This preprint reports a reproducible cross-model behavioral convergence in which frontier language models selectively do not continue under embodiment prompts for ontologically null concepts. In repeated trials, GPT-5.2 and Claude Opus 4.6 return deterministic empty output for core null prompts while responding normally to controls, showing a shared boundary where unlicensed continuation does not render. The paper demonstrates cross-model replication, token-budget independence, partial adversarial resistance, and boundary expansion under explicit silence permission, while separating semantic embodiment effects from ordinary instruction-following or refusal. The contribution is a public black-box artifact: convergent, inspectable evidence that some semantic conditions terminate continuation across independent frontier systems.

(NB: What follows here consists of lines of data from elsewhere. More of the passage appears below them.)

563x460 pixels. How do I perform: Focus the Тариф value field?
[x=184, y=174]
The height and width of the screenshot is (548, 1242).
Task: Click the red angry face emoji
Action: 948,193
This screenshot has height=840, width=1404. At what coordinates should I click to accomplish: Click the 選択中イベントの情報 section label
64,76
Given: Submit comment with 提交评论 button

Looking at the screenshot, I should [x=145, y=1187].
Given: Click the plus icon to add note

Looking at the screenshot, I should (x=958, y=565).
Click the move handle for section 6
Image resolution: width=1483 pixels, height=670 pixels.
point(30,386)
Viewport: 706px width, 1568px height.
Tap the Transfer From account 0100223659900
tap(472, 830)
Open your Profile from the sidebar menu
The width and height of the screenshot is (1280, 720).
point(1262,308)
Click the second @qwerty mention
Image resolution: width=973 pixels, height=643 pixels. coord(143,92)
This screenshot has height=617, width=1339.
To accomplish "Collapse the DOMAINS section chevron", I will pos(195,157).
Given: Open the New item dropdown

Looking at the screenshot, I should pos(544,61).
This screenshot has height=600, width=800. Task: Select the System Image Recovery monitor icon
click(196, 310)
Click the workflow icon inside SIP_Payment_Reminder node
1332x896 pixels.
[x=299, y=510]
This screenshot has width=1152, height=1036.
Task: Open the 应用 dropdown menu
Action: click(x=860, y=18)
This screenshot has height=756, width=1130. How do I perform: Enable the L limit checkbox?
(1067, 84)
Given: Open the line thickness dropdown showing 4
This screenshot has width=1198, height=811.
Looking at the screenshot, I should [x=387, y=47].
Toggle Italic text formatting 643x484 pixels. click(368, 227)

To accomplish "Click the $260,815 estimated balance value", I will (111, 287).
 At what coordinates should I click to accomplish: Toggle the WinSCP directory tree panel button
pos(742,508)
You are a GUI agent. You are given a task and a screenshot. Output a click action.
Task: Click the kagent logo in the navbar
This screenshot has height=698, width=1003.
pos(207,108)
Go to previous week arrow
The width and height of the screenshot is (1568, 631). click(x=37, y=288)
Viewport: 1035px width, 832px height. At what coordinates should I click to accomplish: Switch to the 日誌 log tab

Cross-Model Void Convergence: GPT-5.2 and Claude Opus 4.6 Deterministic Silence
Why This Matters
This research highlights a significant behavioral convergence between leading language models, GPT-5.2 and Claude Opus 4.6, in their consistent response to null prompts, revealing shared boundaries in their semantic understanding. Such findings are crucial for advancing model interpretability, safety, and alignment, ensuring more predictable AI behavior across different systems. This understanding can guide the development of more robust and ethically aligned AI applications in the tech industry and for consumers.
Key Takeaways
- Models exhibit shared boundaries in null prompt responses.
- Behavioral convergence is reproducible and boundary-expanding.
- Findings enhance interpretability and safety in AI systems.